- **Article**:
>> START
A view on cryonics (was Re: [extropy-chat] Bad Forecasts!)

Brett Paatsch bpaatsch at bigpond.net.au
Sun Sep 19 01:29:59 UTC 2004


Slawomir Paliwoda :

> > I think you and I are in agreement Slawomir. I think youR
> > system is cogent and has better explanatory power and
> > utility in that it suggests ways by which progress may be
> > made.
> >
> > I suspect that this recommendation will be unnecessary, that
> > you will probably do it anyway, but I think you should write
> > down in one place your own view of cryonics defining your
> > key terms "identity" "mind" "person" etc
>
> > I'd also suggest you keep the questions that you have been
> > asked in a sort of FAQ.
>
> It's a good idea and I've thought about doing something like that
> for few years now. The reason why I haven't done that yet is
> people's apathy when it comes to thinking about PI, perhaps
> developed over the years of frustrating and noisy discussions
> about identity.

It could be that people who agree with you are not communicating
agreement. It could be a consequence of the internet medium.  I am
used to not being agreed with. And in meat space if I find someone
I agree with on something nontrivial I am usually pleased enough to
have found someone like that that the temptation to go exploring
further using the platform of shared agreement is so strong that
usually I'll find some development of the original agreed idea such
that the person I agreed with and I no longer agree. We, myself
and that other-type, may not disagree but we are both likely to be
independent thinkers that like to chew before we swallow and are
likely to be wary of premature agreement. But whether voiced as
agreement or not when a good idea is communicated the peanut
has still been pushed forward (unless the only folk that know about
it die before passing it on). We me and other-type thinkers both
have better worldviews as a result of intellectual discussion. And
as a social being I feel better for having encountered another
intelligent life in the local part of the universe. Intellectual agreement
feels good, but it doesn't happen much between people who are
predisposed to exploring spaces not yet already explored.

> It seems like whenever the issue is  raised,
> people are convinced the topic is too difficult and messy and
> that no solutions exist.

The bell curve of understanding does not superimpose over the
bell curve of noise.

> And, to my amazement, this applies to
> transhumanists too. How do you talk to a person who claims
> "identity is an illusion"?

In my opinion one should do what you have been doing. Have
confidence that your view is right until it is refutted but recognize
that that is probably also how rabbits look at the world. And
there are a lot more rabbits.

When you post to a list or write a paper you are not only talking
to the people who disagree with you and say so. Others are
listening.  People do pursue truth. Not everyone gets it but most
of us pursue it because our worldviews serve us better when they
contain less error.

Beyond having confidence though, put the meme down, so its
not lost.

Darwin might have died with the Origin of the Species unpublished
if others like Wallace didn't come along and cause him to want to
go public to get credit for work done.
>> END
- **The exercise**:
Answer these about the message on cryonics:
(a) In the quoted lines, where is Slawomir advised to keep the questions he has been asked?
(b) What reason does Slawomir give for not having written his view down yet?
(c) Who does the message name as someone whose arrival pushed Darwin to go public?

- **Information given**:
>> START
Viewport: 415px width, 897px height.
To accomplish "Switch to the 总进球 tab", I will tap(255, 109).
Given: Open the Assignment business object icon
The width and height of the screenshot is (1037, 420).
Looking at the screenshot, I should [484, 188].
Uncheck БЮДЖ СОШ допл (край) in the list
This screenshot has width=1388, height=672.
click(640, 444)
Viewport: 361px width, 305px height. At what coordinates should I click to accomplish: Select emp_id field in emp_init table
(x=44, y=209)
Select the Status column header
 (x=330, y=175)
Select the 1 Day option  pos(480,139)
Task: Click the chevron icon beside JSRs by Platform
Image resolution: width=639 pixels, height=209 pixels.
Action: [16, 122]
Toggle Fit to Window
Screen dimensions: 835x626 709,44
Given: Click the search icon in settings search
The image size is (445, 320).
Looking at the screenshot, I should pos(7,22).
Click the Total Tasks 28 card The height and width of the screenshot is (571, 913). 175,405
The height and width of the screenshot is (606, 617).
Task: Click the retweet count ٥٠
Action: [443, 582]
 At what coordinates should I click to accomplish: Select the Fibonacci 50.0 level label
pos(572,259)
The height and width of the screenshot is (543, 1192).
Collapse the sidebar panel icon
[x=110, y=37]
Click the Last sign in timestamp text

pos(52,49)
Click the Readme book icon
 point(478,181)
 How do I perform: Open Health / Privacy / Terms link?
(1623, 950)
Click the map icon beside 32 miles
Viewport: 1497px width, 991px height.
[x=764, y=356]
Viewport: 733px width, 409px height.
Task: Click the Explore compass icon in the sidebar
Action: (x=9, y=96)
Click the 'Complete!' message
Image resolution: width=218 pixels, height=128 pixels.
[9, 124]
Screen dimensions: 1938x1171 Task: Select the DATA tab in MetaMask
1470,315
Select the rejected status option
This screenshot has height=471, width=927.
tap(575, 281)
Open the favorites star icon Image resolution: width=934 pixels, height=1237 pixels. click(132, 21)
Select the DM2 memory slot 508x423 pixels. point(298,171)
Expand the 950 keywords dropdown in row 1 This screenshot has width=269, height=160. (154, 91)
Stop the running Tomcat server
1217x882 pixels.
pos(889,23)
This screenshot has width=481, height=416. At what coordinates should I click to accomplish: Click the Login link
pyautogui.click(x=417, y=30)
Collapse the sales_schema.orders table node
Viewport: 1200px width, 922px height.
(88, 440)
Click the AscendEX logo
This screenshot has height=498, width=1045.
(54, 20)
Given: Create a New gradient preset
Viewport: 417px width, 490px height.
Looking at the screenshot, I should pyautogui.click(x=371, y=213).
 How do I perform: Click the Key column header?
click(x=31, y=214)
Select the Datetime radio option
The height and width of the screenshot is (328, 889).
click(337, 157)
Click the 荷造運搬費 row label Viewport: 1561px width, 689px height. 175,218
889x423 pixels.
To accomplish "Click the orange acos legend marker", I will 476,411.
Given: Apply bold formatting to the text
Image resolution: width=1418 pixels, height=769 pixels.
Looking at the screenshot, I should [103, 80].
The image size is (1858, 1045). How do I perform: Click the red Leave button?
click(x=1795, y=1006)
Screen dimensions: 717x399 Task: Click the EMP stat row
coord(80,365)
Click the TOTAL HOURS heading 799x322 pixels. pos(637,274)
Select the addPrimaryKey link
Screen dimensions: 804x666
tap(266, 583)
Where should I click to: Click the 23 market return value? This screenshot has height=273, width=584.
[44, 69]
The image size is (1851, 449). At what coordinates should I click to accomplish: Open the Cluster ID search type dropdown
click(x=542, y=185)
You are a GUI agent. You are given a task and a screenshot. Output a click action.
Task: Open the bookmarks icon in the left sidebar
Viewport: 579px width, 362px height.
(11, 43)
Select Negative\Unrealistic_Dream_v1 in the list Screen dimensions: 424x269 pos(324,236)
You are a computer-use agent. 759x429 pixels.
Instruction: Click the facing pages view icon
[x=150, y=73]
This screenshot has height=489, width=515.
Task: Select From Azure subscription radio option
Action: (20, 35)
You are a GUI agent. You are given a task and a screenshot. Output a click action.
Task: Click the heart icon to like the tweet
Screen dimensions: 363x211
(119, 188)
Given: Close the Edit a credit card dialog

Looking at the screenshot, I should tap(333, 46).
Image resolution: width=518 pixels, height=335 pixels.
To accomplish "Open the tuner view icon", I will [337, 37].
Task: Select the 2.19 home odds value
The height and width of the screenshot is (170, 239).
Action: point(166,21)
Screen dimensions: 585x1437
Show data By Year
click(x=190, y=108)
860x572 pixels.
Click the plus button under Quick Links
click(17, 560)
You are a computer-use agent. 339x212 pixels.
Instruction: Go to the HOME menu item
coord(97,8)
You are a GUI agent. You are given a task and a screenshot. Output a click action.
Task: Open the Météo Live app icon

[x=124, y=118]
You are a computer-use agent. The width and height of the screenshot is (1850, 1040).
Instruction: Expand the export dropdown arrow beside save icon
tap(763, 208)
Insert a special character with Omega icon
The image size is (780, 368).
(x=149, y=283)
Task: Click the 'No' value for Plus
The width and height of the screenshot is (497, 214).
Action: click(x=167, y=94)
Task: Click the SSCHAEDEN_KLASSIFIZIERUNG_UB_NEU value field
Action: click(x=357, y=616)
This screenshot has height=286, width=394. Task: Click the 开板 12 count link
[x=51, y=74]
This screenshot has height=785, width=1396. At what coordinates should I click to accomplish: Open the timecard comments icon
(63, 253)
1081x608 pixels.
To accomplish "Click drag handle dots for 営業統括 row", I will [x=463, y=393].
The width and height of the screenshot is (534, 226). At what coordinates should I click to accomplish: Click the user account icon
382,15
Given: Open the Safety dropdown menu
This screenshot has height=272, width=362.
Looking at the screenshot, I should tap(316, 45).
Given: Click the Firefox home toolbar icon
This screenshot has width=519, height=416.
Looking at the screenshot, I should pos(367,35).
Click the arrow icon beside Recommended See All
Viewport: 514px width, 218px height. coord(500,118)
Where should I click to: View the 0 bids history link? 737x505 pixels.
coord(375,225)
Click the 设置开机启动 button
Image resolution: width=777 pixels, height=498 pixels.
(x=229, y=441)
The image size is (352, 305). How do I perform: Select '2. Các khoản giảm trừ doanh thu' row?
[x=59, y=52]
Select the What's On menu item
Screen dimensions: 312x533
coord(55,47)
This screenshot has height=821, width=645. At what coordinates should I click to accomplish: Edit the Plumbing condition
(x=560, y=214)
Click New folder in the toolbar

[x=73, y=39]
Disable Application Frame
>> END
- **Final result**:
(a) In a sort of FAQ.
(b) People's apathy when it comes to thinking about PI.
(c) Wallace.